Reforms suggested in this issue brief should be viewed merely as first steps. The state may also wish to codify the rule of lenity (clarifying to courts that defendants should be given the benefit of the doubt when statutory language is ambiguous), to convert existing crimes to civil infractions, or to eliminate potential jail time for the offenses.
Legislators might also usefully consider procedural changes to prospectively improve enactment of new crimes — such as requiring new offenses and sentencing enhancements to be indicated as such in the caption of the bill and be approved by both the subject-matter committee and the committee with jurisdiction over the criminal-justice system. These ideas, and others, would necessarily be outgrowths of any bipartisan task force or criminal-law review commission. (The precise structure of such reforms are, of course, best left to policymakers closest to the needs of the state.)

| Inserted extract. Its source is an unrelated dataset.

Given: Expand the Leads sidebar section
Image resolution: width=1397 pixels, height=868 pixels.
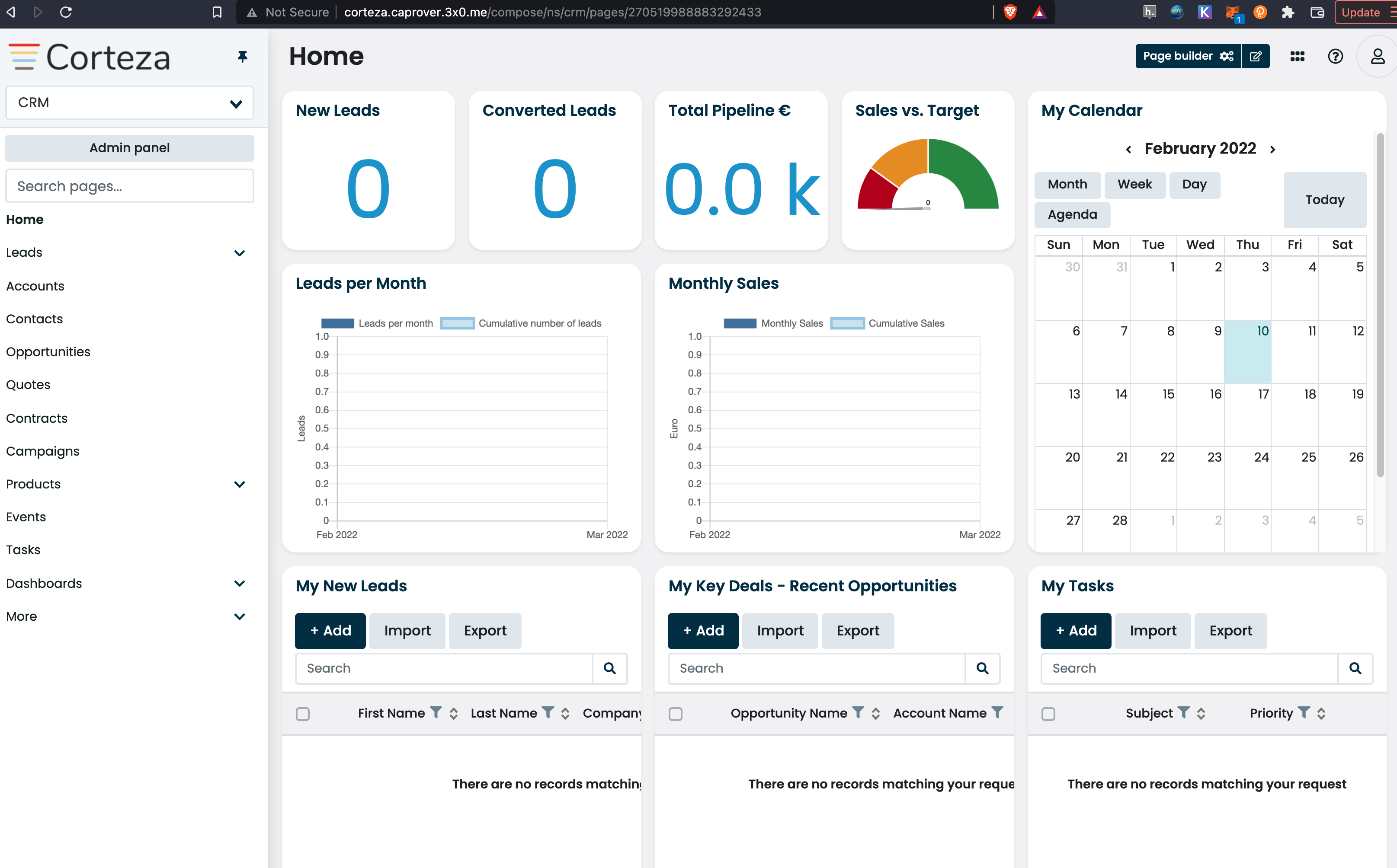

Still, the reforms proposed here would set Michigan on the path toward a coherent, effective criminal law — rather than a dubious model of overcriminalization. A bipartisan task force to examine Michigan’s criminal law would help identify the state’s problem areas in more detail, as well as suggest best avenues for reform (and risks to avoid). A commission review of the state’s existing criminal law would improve the clarity of Michigan’s penal code by trimming laws and regulations that have outlived their usefulness. Such a change, along with a default mens rea law, would reduce the chance that individuals are prosecuted for crimes that they unknowingly commit, absent a clear decision by legislators that a strict-liability crime is needed. These changes would, not least, focus Michigan’s scarce criminal-enforcement resources on violent and property crimes — a matter of significant import, given crime levels and fiscal constraints in Detroit and other urban areas in the state.[118]